本文:
##########

2013年に公開された宮崎駿監督のジブリ作品「風立ちぬ」。
作品は1920年~30年頃の時代、実在した零戦の設計者、堀越二郎をモデルに作られたフィクションとなっています。
現在からなんと100年近い前の話ということもあり、今ではほとんどみない道具や食べ物が出てきたりイメージの湧かないシーンも多いですよね。
この記事では二郎と菜穂子の年齢をはじめ、年表からみる時代背景を解説してみました。
風立ちぬの二郎と菜穂子は年齢差は?結婚期間はわずか半年?
二郎と菜穂子の年の差は7歳差
二郎と菜穂子の年齢差は7歳程度となっています。
公式パンフレットによる解説はこのようになっています。
西暦 | 和暦 | 二郎の年齢 | 菜穂子の年齢 |
1923年 | 大正12年 | 20歳 | 13歳くらい |
1933年 | 昭和8年 | 30歳 | 23歳くらい |
菜穂子はくらいという形ではっきりとしてはいませんので早生まれだのを考えだすと明確にはできませんが、おおよそ7歳差であることが分かります。
二郎と菜穂子の結婚生活は半年
結婚したのは1934年(昭和9年)なのでそのときは二郎31歳、菜穂子24歳となります。
当時の初婚平均年齢は男性27.7歳、女性23.7歳なので、二郎はやや遅めの結婚だったようですね。
その後菜穂子は山へ帰るわけですが、その年が1935年で実は結婚期間が半年程度しかありません。
これもはっきりと明記はないですが、菜穂子が結婚式をしたころはみんなコートを着ていますね。
菜穂子が結婚式で頭に飾った花はサザンカで開花時期は10月~12月。

##########

エントリー抜粋:
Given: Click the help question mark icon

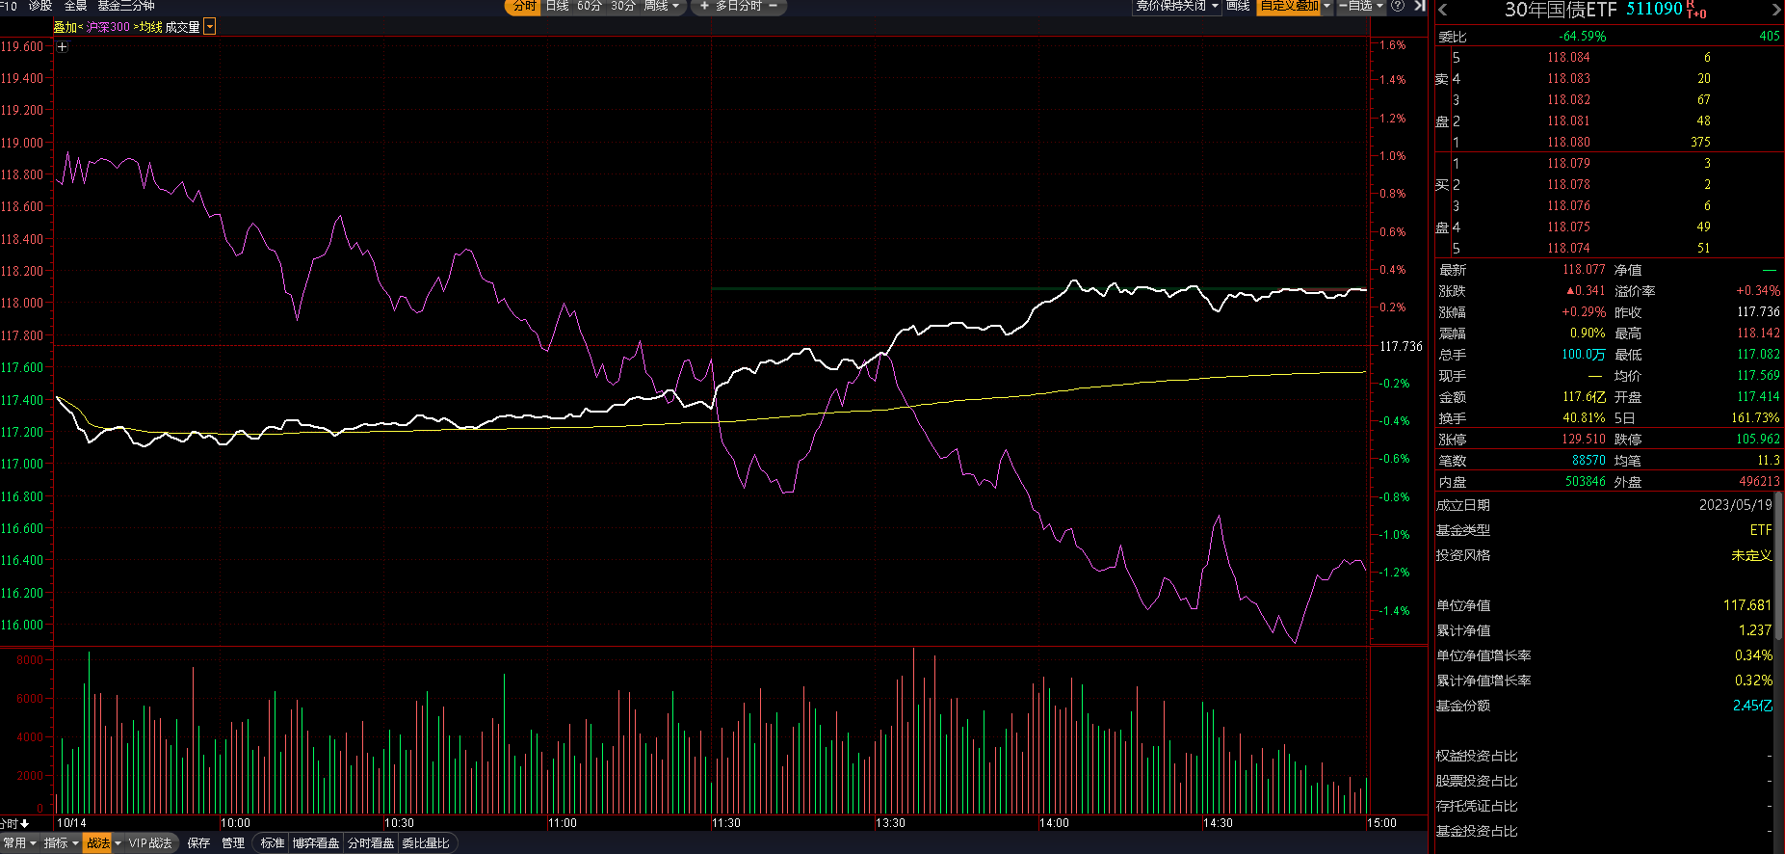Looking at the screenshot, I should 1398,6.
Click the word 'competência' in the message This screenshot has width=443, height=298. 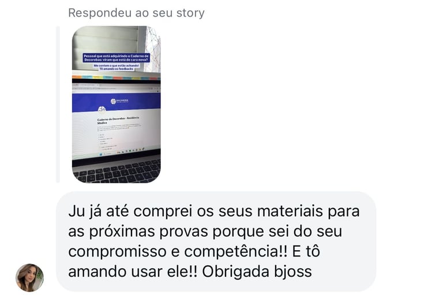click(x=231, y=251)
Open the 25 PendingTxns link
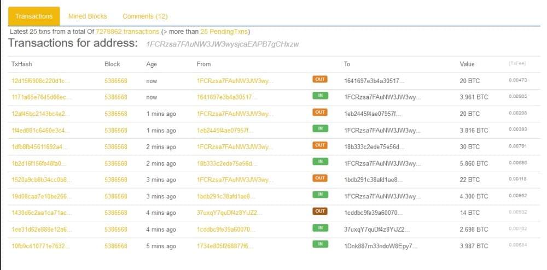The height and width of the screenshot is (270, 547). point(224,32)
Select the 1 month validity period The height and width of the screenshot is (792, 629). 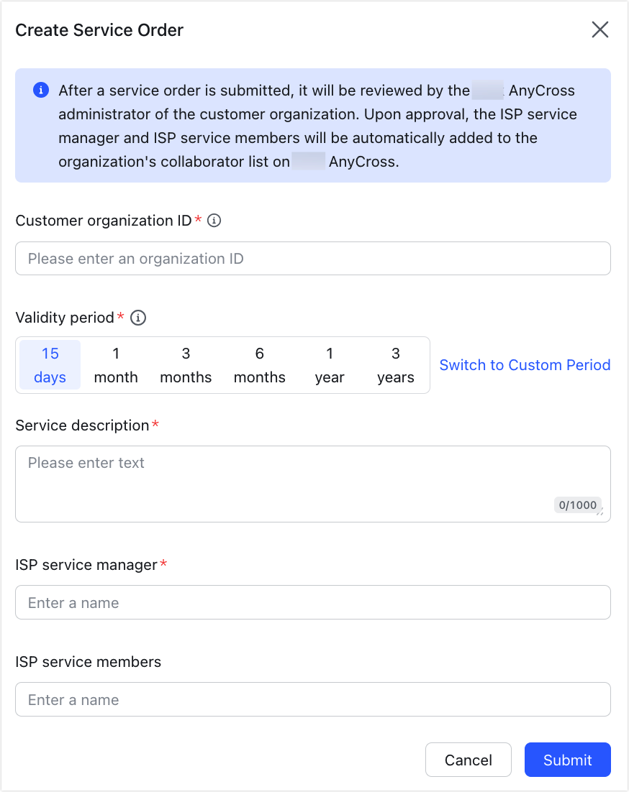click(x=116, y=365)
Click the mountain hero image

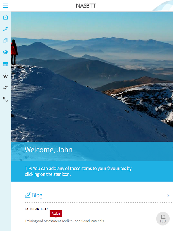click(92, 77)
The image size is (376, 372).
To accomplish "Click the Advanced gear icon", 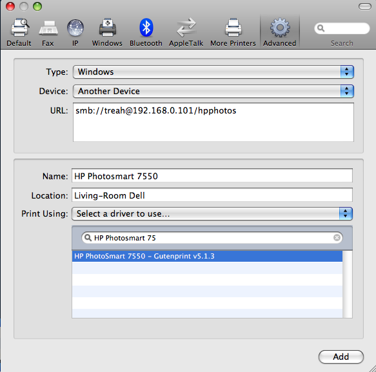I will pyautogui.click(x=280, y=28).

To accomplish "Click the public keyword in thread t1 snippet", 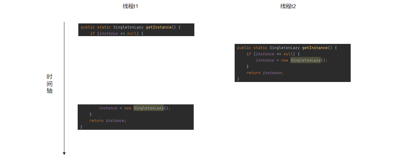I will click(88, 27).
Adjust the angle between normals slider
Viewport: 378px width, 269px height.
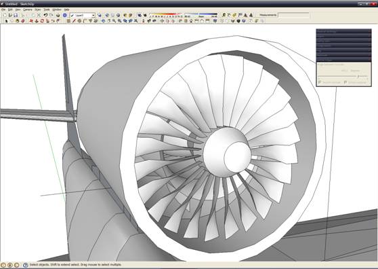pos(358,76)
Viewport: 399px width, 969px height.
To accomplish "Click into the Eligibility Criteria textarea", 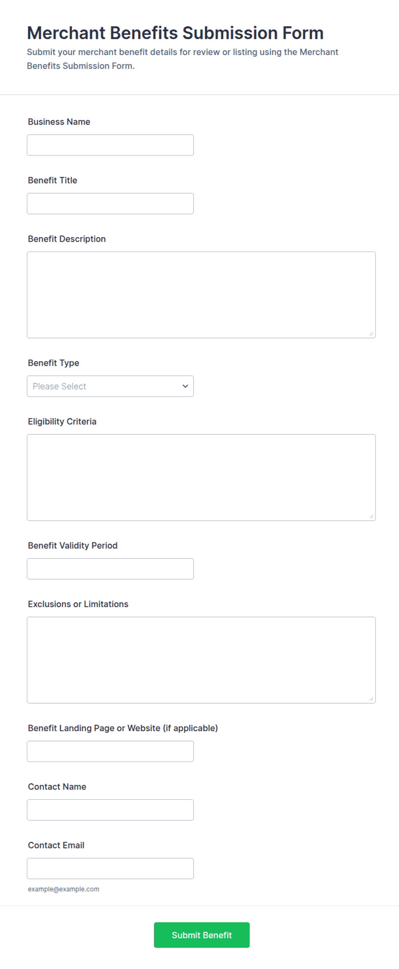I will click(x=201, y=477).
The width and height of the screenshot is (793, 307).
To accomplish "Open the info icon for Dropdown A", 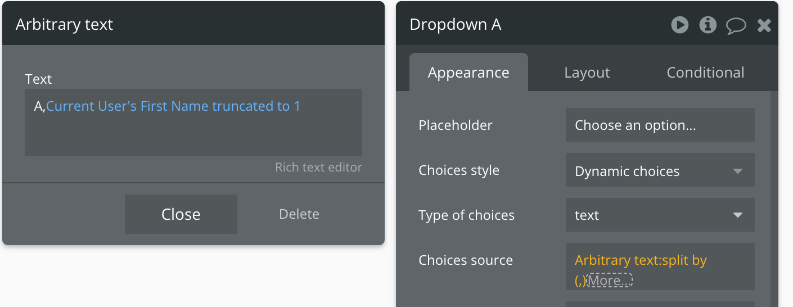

##########

作業の指示:
**A)** 本文によると、二郎と菜穂子が結婚したのは西暦何年ですか?
**B)** 本文の「作品は1920年~30年頃の」から「風立ちぬの二郎と菜穂子は年齢差は?結婚期間はわずか半年?」までを、一字一句違えずに書き写してください。

各課題の解答:
**A)** 1934年(昭和9年)です。

**B)**
作品は1920年~30年頃の時代、実在した零戦の設計者、堀越二郎をモデルに作られたフィクションとなっています。
現在からなんと100年近い前の話ということもあり、今ではほとんどみない道具や食べ物が出てきたりイメージの湧かないシーンも多いですよね。
この記事では二郎と菜穂子の年齢をはじめ、年表からみる時代背景を解説してみました。
風立ちぬの二郎と菜穂子は年齢差は?結婚期間はわずか半年?